Huang’s team decided to neutralize APOE4 with medication. Their special sauce is drug repurposing: searching through existing FDA-approved drugs to see if they can help Alzheimer’s in any way, even when those drugs weren’t originally created for the disease.
They first examined how APOE4 changes a cell’s gene expression patterns, and then compared those to people who don’t carry the mutation. Tapping into a data bank of over 1,300 drugs, they next identified candidates to restore genetic patterns back to their normal, healthy state.
The result? Bumetanide, a powerful water pill approved by the FDA back in the 1980s. When given to aging mice—about 60 years old in human age—genetically engineered to have two copies of APOE4, the drug increased performance on memory and cognitive tests. In another experiment, the drug also improved Alzheimer’s symptoms, including fewer amyloid clumps, in mice with two genetic predispositions to the disorder.

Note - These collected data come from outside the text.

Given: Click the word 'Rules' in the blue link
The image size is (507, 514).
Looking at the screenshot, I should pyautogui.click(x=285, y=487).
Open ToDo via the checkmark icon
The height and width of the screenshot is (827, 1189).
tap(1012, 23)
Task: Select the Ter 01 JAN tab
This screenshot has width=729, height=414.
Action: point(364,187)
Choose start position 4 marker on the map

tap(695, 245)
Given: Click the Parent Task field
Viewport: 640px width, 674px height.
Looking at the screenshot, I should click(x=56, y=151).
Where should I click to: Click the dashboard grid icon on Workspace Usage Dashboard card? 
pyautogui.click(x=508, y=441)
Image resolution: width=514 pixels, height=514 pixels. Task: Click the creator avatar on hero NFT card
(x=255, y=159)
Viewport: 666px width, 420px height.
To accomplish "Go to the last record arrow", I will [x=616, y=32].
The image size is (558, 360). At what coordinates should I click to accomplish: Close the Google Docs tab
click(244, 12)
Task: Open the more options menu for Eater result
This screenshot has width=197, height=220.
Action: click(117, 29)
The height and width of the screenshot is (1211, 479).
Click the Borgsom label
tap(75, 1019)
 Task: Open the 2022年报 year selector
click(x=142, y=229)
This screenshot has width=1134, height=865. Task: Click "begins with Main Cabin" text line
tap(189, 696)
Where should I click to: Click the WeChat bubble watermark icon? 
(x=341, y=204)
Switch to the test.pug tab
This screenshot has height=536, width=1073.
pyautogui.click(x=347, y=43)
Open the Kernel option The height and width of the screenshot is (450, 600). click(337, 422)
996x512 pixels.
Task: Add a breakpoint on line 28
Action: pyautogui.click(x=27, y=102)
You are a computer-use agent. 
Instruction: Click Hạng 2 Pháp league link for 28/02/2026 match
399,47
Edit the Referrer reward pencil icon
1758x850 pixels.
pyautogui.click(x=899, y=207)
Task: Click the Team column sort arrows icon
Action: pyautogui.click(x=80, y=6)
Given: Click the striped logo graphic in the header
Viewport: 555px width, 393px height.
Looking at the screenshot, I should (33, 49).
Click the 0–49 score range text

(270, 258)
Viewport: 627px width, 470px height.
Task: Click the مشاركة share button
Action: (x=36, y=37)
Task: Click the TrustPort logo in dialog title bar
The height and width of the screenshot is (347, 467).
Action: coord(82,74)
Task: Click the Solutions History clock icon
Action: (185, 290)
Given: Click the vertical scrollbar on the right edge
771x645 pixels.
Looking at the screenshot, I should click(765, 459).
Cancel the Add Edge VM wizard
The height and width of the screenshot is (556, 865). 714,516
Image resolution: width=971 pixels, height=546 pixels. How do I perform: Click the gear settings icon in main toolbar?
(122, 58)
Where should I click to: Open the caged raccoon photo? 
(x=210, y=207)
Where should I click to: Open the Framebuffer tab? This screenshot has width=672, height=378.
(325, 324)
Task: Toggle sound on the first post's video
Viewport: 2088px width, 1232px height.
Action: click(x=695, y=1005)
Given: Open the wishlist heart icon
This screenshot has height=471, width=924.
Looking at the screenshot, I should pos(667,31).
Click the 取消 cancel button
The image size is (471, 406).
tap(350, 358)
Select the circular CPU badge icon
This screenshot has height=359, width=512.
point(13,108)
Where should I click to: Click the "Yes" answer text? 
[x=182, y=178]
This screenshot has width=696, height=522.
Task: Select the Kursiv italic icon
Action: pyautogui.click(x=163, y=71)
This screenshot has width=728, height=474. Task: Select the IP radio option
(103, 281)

While bumetanide has been used off-label for epilepsy and other brain disorders, it’s a new (and slightly bizarre) option for Alzheimer’s. It clears amyloid plaques in mouse models, suggesting however it works to do so—scientists don’t yet know—taps into the amyloid hypothesis, just in a completely unexpected way.
Together, the two studies showcase different yet converging approaches. One starts with biological theories to parse the brain’s reaction to Alzheimer’s, looking to cells other than neurons that could lead to new treatments. The other works with drugs we already have—using computational screens—to find candidates previously ignored, while generating new hypotheses to test in the lab.
For now, these results are in mice, not men, and many drugs have failed to bridge the gap. But what’s increasingly clear is that Alzheimer’s is a multi-headed beast.
“These results suggest that in order to treat Alzheimer’s we should probably not target only one or two but multiple genes and multiple pathways involved in the disease,” said Huang.